[[ Page extract, beginning ]]

Repent or perish? (A sermon from Luke 13:1-9)

Today’s Gospel reading is a text that I think many Christians misread and therefore misapply. I said last week that Jesus knows the fate that awaits him in Jerusalem. The handwriting is on the wall. Jesus does not need any special revelation to know that the religious authorities want him out of the picture. He has preached and practiced an inclusive table fellowship, inviting all sorts of people who were disdained and considered unworthy by the gatekeepers. He intentionally violated laws that the religious establishment used to create a worthiness system to keep people under their control. He provoked them and challenged their authority in various ways. And when he leads a peace march into Jerusalem, which is what Palm Sunday is about, and then afterward when he stages a protest in the Temple, he seals his fate. He will perish at their hands.

And, as I said last week, he also knows that unless his people change their ways they too will perish at the hands of the Romans. And a few decades later that is exactly what happens. Luke’s Gospel was written at least one decade, maybe two decades after the Romans swept down on Jerusalem destroying the Temple in a war that did not last very long. The Romans crushed the Jews and many of Jesus’ fellow Jews perished.

[[ Page extract, end ]]
[[ Information provided, beginning ]]

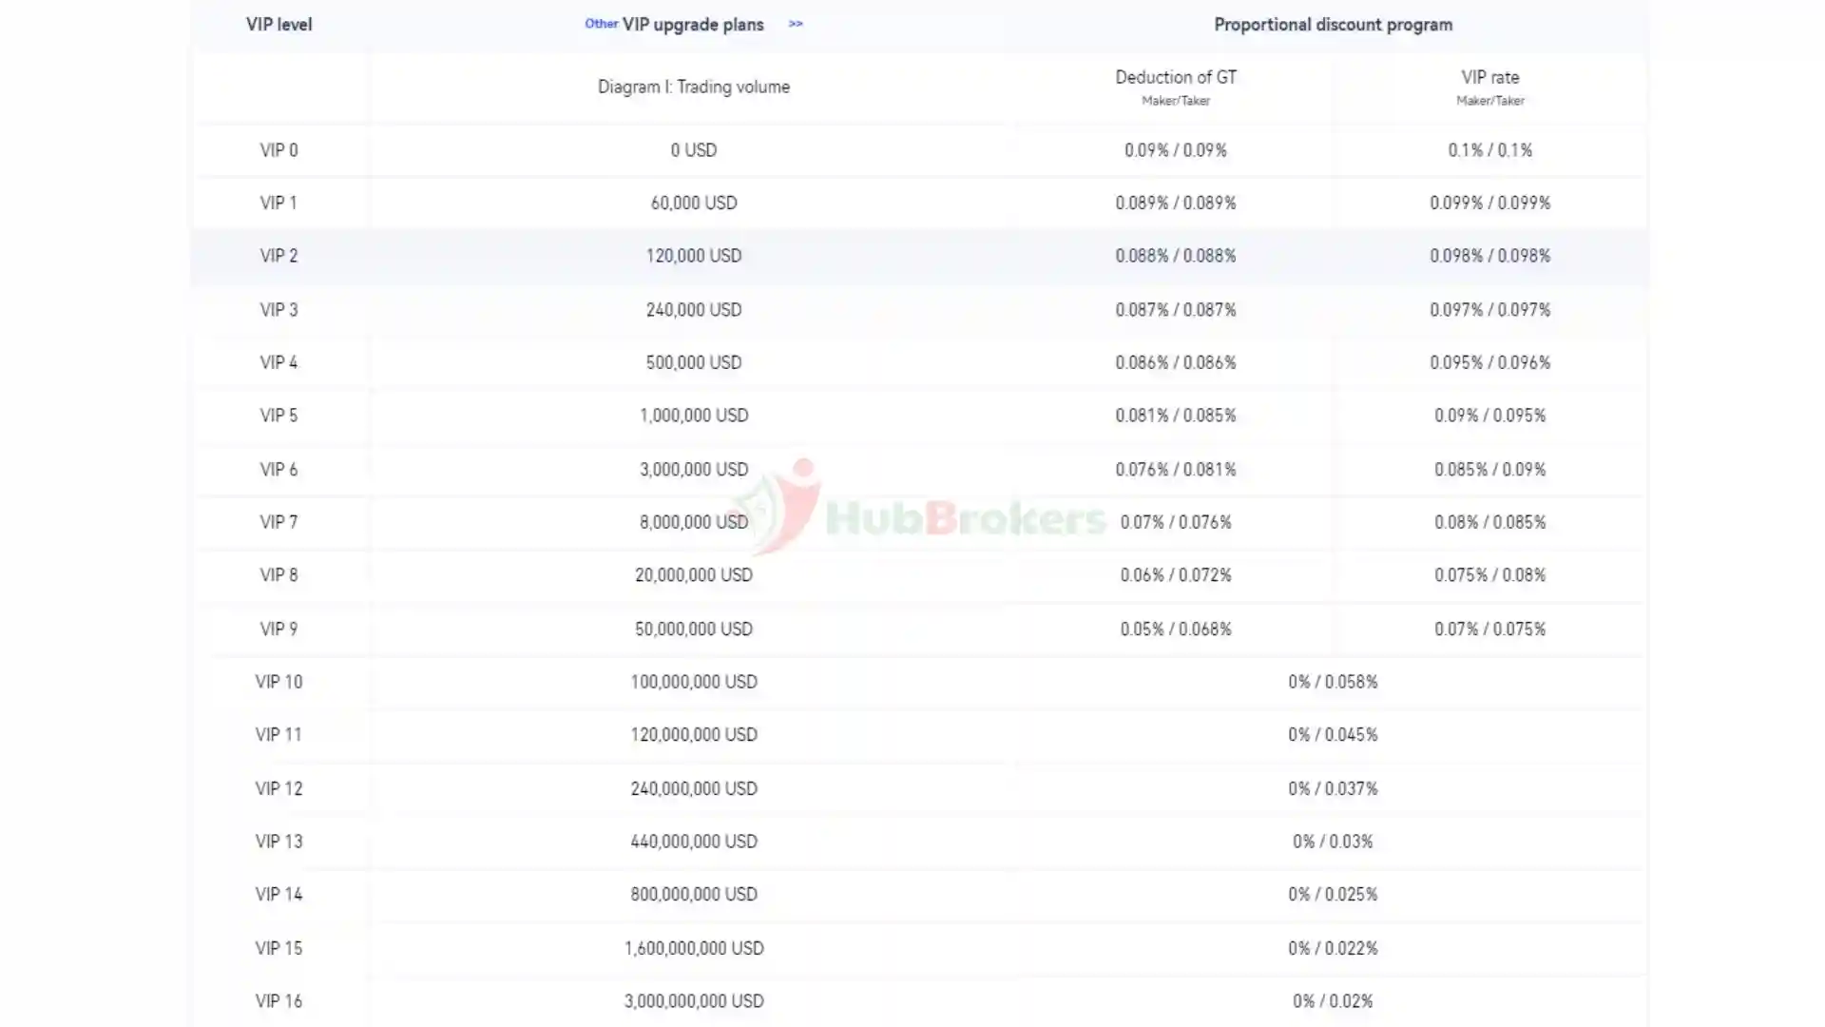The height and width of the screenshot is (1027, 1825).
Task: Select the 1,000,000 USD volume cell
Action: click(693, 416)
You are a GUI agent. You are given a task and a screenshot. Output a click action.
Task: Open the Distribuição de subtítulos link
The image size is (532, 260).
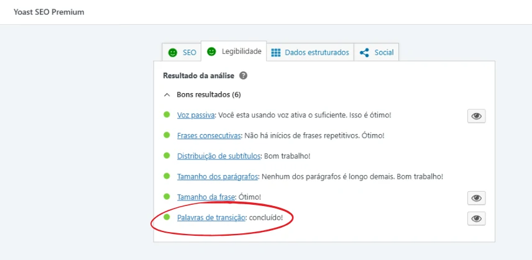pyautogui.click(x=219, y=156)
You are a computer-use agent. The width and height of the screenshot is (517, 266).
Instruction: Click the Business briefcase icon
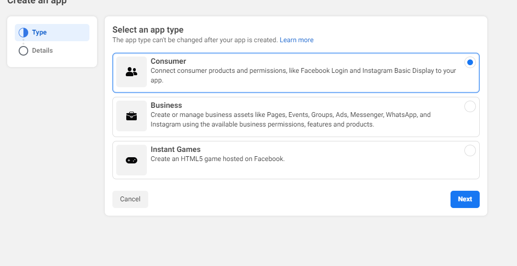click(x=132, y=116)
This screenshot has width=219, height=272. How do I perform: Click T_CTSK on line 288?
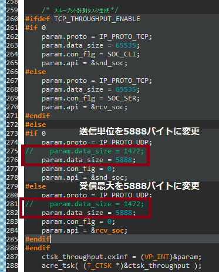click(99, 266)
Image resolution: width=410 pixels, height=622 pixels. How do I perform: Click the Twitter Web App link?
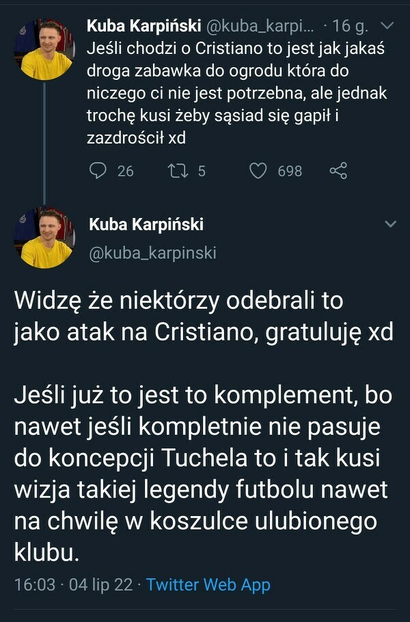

[[ Information provided, end ]]

What to do →
Carry on the sermon on Luke 13:1-9 from its last sentence, writing the next part in the same preaching voice.

Answer for the task →
This is what Jesus is talking about in this passage of scripture. The two questions Jesus poses have to do with God’s involvement in events that cause people to perish. In the first instance Pilate, for whatever reason, kills some Galileans. We don’t know why he killed them. He wouldn’t have to have had a reason since he was a Roman in power over the Jews. Jesus asks if they perished because they were worse sinners than the rest. Jesus says, “No.” The second instance is about a tower falling and killing eighteen people. The same question is asked, “Were they worse sinners than the rest?” Jesus says again, “No.” Jesus makes no attempt to explain why God had nothing to do with those two tragedies, he just says, “No.” Perhaps Jesus knows that it is an exercise in futility to try to figure out why things happen the way they happen. Or maybe Jesus thinks that it should be obvious to anyone who seriously ponders it. And it really should be obvious. God’s hand is not positioned over a zap button, which God decides to push from time to time. On the flip side, neither does God intervene to keep us from perishing. None of us have special protection against cancer and any other disease, or against a lunatic nationalist or whoever else who might start firing automatic weapons in a church, or a theater, or a school, or in a busy downtown shopping center. We do not perish because we are worse sinners, and we are not protected because we are more righteous. God does not work in the world from without. God works in the world from within. So because God works from within, not without, God is limited in what God can do.

Now, there are different views on why this is so. Since Jesus didn’t go there, I’m not about to go there either. All I have anyway is a theory, which is all any of us have. There’s no way to know why, though it should be fairly obvious that this is how God works in the world. God is not responsible for violence, either from humans or natural disasters. And God does not prevent violence from happening, either from humans or natural disasters. Jesus says, “No.” Jesus doesn’t try to explain it. I doubt if he could explain it. We don’t have access to that knowledge. It’s beyond us. It’s beyond Jesus. He just says, “No.”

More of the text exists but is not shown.